— Begin Extract provided —
A Blog Devoted to UD Innovation, Excellence and Scholarship

Shedding light on dark matter

by | September 18, 2019

Gran Sasso National Laboratory in Italy

ABOVE: By analyzing vast amounts of data collected through noisy sensors at an underground experimental facility at the Gran Sasso National Laboratory in Italy, a research team that includes UD professor Hagit Shatkay aims to detect, identify and localize dark-matter particles. | Photo courtesy the XENON collaboration

UD computer scientist co-leads $1 million project to identify and localize dark-matter particles

Dark matter makes up an estimated 85 percent of the universe, according to scientists. But, despite years of study, scientists still do not know what dark matter is. One of the great challenges for physicists is to reconcile that quandary.

An interdisciplinary research team co-led by Hagit Shatkay, a professor in the Department of Computer and Information Sciences at the University of Delaware, has received a $1 million, two-year grant from the National Science Foundation (NSF) under the “Harnessing the Data Revolution” initiative, to develop computational methods to accelerate data-intensive discovery in astroparticle physics — an important step toward understanding dark matter. The project is planned as a case-study in domain-enhanced data science that will be applicable and extended to other data-intensive scientific fields such as meteorology and oceanography.
— End Extract provided —
### To do
A. In the article on dark-matter research, what NSF initiative funds the grant that Hagit Shatkay's team received?
B. Write a continuation of the article on dark-matter research, starting after its final sentence.
The material that comes next has no connection to the article on dark-matter research.
— Begin Entries shown —
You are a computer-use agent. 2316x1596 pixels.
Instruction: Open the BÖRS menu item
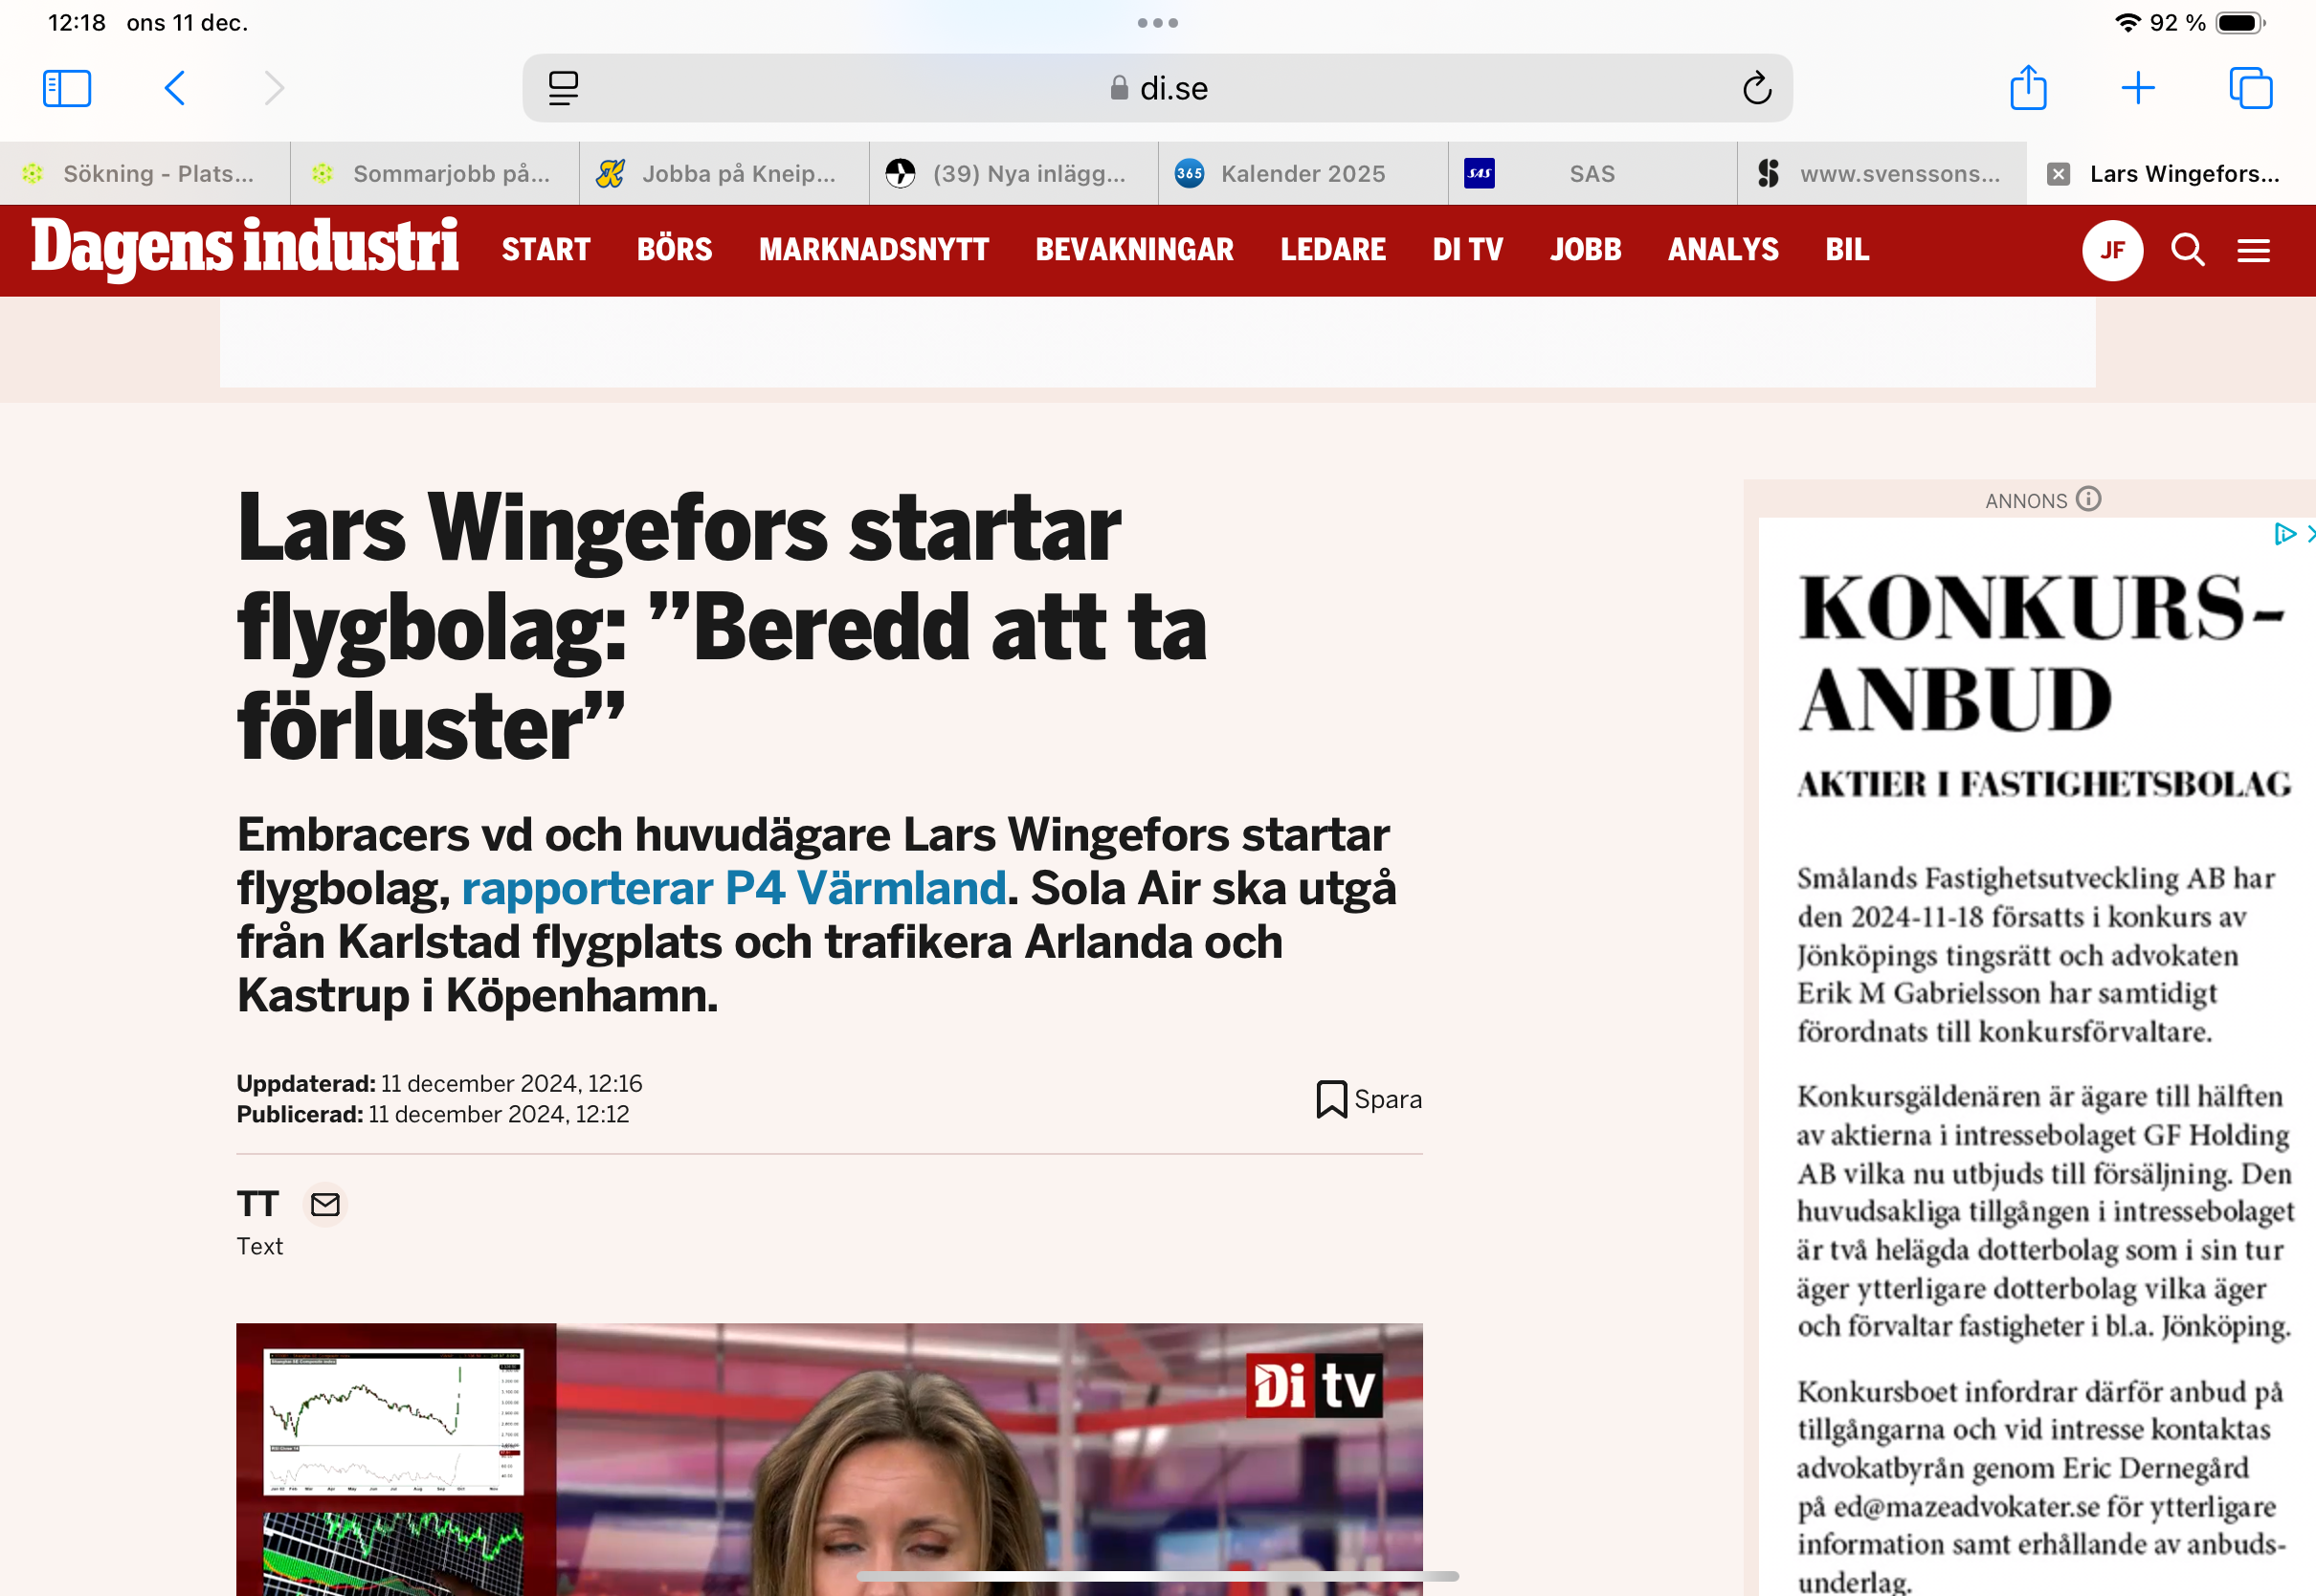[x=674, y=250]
— End Entries shown —
— Begin Entries shown —
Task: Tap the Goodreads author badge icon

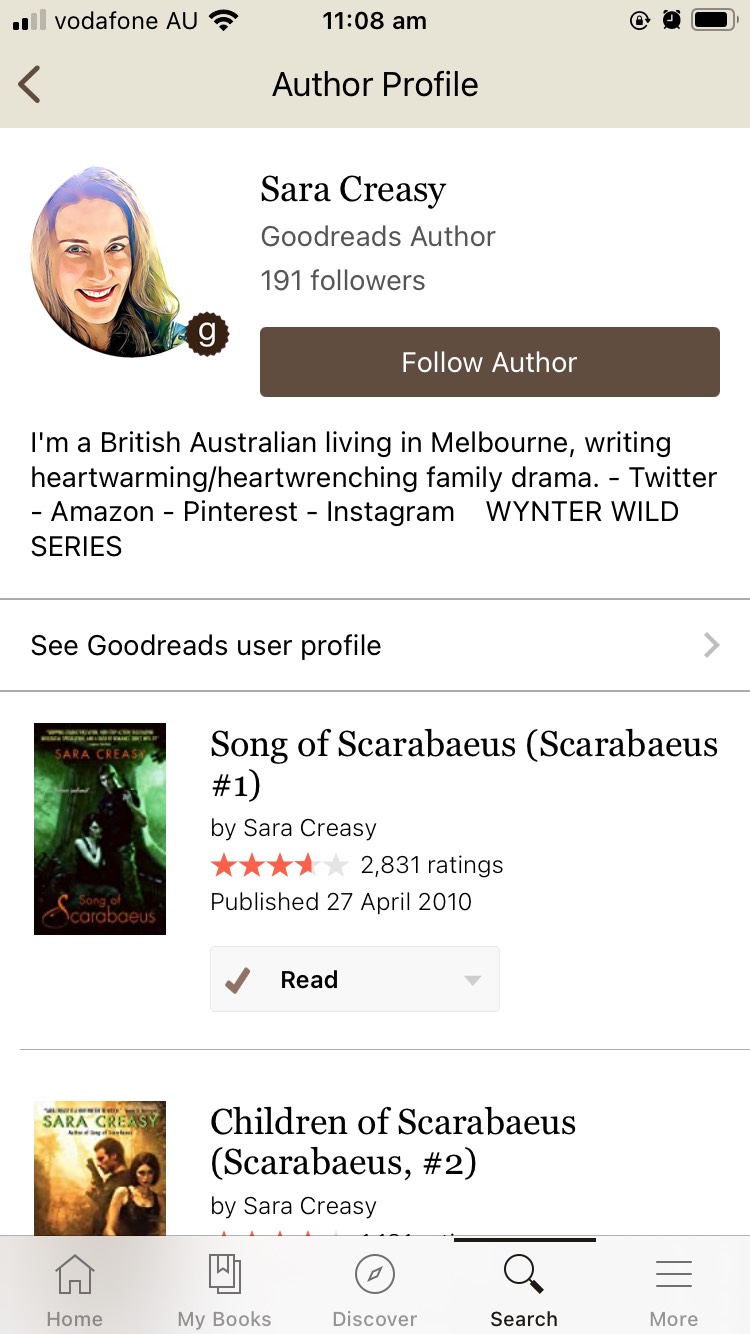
— End Entries shown —
### Set of answers
A. The "Harnessing the Data Revolution" initiative.

B.
By analyzing vast amounts of data collected through noisy sensors at an underground experimental facility at the Gran Sasso National Laboratoryin Italy, the team aims to detect, identify and localize dark-matter particles. The rich data sets generated by these sensors provide an ideal development ground for computational methods that could be useful well beyond particle physics. The research team anticipates that their methods will be broadly applicable to other scientific fields in which large quantities of noisy data is gathered from sensors in the hope of deciphering phenomena that we cannot directly observe or comprehend. As these sciences become increasingly data intensive, computational methods that incorporate domain knowledge will be required to make sense of the data.

Shatkay, a principal investigator, shares the grant with principle investigators Christopher Tunnell, an assistant professor of physics, astronomy and computer science at Rice University, and Waheed Bajwa, an associate professor of electrical and computer engineering and of statistics at Rutgers University. Tunnell will lead the project as he is a member of the XENON collaborative experiment, aiming to detect dark matter.